Task to complete:
If a line in the data has the string "point", please show it.
----- Raw data -----
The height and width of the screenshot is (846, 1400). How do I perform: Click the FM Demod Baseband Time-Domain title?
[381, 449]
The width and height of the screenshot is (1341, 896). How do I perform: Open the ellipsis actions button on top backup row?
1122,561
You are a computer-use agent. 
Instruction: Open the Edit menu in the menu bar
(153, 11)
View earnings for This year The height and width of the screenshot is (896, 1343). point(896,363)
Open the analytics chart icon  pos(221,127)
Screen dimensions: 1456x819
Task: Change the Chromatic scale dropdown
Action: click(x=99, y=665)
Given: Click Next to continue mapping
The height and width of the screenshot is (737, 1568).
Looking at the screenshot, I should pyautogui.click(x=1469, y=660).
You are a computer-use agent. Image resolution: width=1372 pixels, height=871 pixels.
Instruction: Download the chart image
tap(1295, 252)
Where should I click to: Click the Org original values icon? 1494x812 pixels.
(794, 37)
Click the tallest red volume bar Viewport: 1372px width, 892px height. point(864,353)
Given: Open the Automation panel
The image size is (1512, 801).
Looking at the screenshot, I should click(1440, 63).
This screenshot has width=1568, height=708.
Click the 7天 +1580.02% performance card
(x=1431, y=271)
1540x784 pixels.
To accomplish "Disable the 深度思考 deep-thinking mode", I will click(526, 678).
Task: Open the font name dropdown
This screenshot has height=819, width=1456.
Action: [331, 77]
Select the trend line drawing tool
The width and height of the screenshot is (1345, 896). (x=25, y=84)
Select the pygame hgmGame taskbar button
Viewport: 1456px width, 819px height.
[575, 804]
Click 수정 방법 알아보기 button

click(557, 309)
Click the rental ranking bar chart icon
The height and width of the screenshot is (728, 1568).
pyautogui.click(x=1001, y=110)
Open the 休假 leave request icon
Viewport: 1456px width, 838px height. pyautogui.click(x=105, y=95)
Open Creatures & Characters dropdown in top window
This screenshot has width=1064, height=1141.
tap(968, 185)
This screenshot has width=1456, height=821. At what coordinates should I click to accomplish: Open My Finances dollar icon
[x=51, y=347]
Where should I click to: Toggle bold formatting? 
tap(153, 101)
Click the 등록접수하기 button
-----
Your solution:
View earnings for This year The height and width of the screenshot is (896, 1343). point(896,363)
Click the tallest red volume bar Viewport: 1372px width, 892px height. point(864,353)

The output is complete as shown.